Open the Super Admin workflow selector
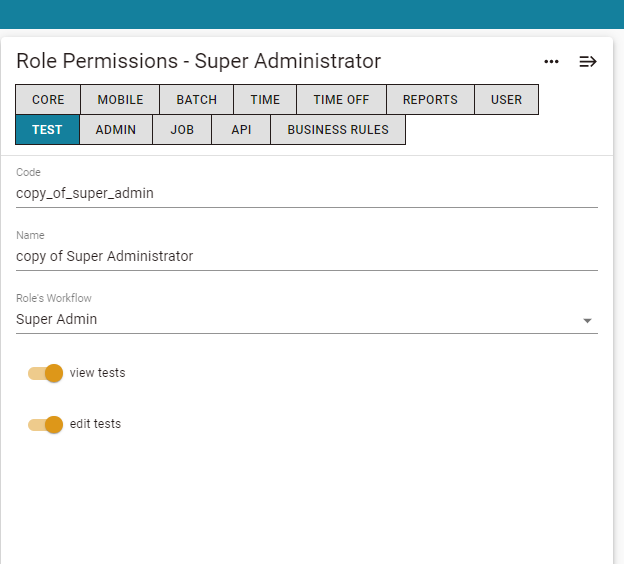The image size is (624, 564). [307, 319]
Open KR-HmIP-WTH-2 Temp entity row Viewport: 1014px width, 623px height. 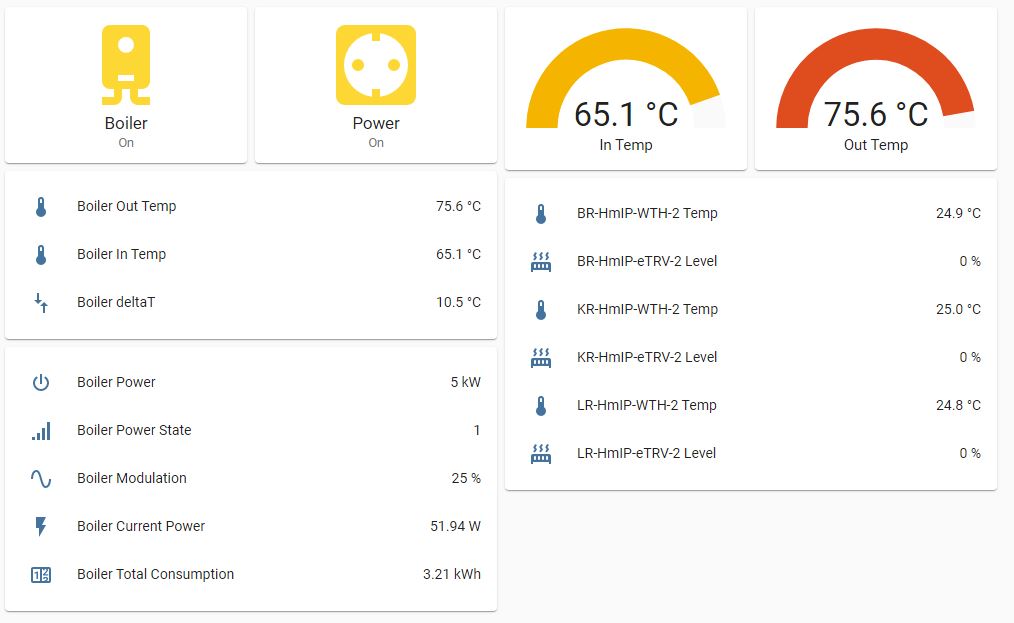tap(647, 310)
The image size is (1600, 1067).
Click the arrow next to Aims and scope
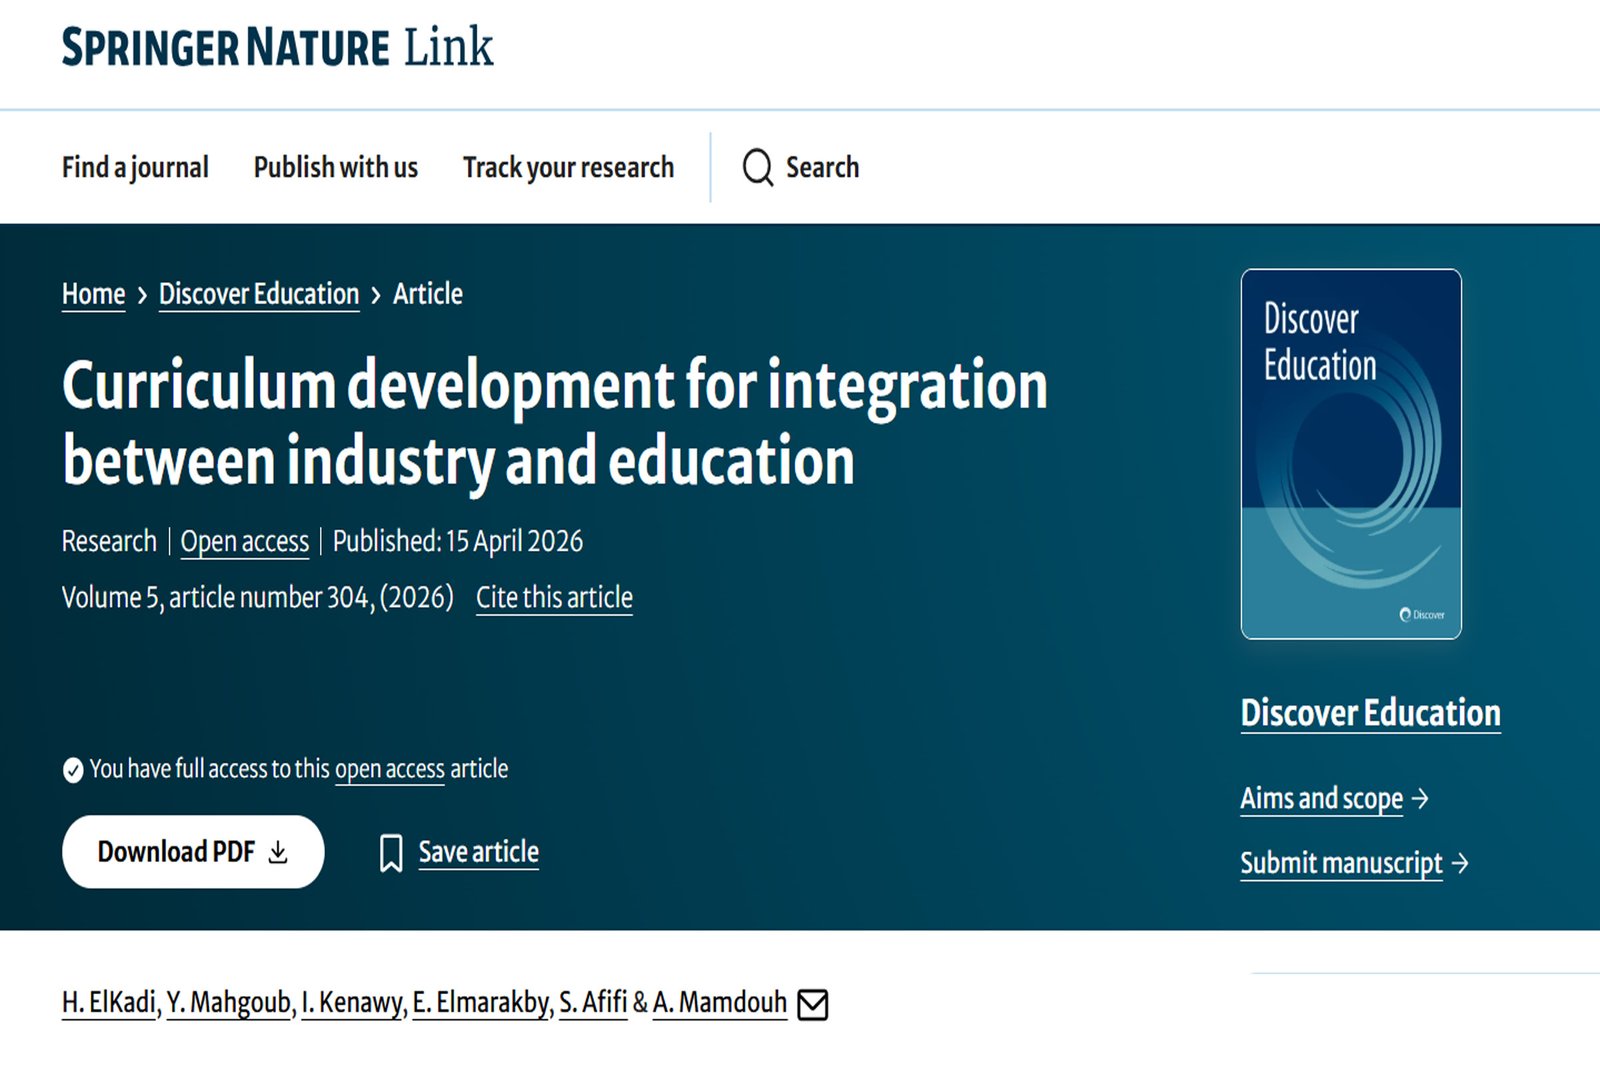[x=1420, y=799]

...

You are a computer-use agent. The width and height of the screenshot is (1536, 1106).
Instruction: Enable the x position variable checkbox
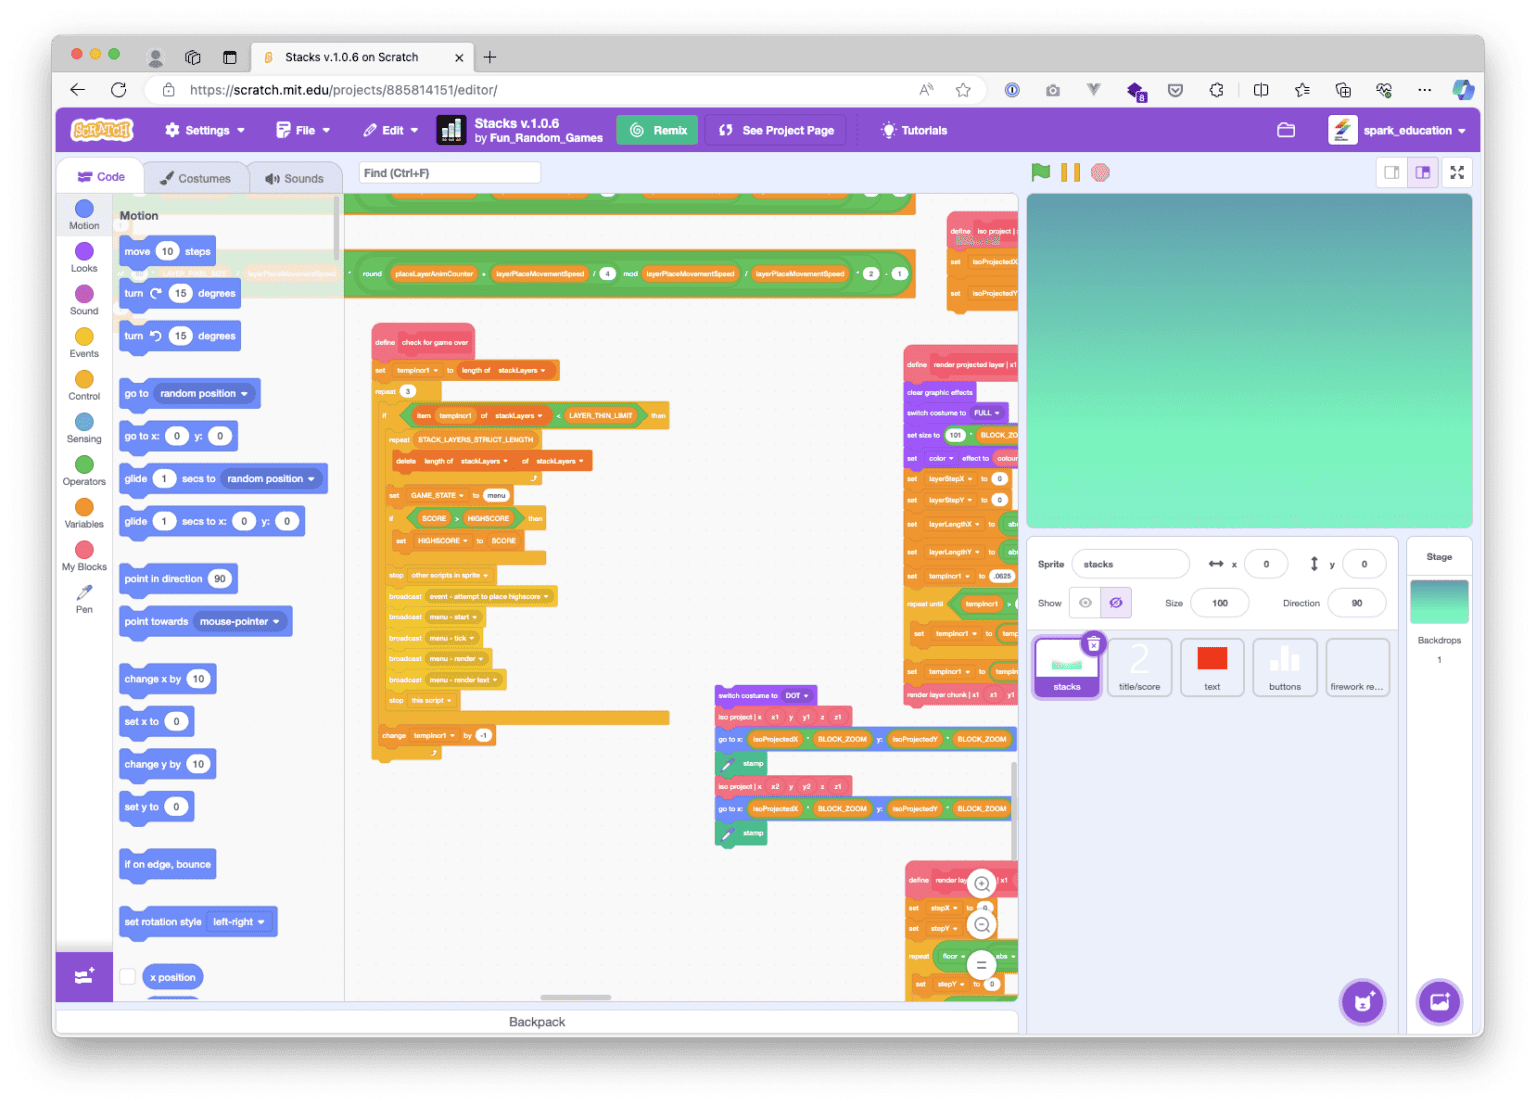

- [Instructions for the task]: From the material above, copy exactly the lines between the line holding "You are a computer-use" and the line holding "Instruction: Enable the", inclusive, and only those.

- [Response to the task]:
You are a computer-use agent. The width and height of the screenshot is (1536, 1106).
Instruction: Enable the x position variable checkbox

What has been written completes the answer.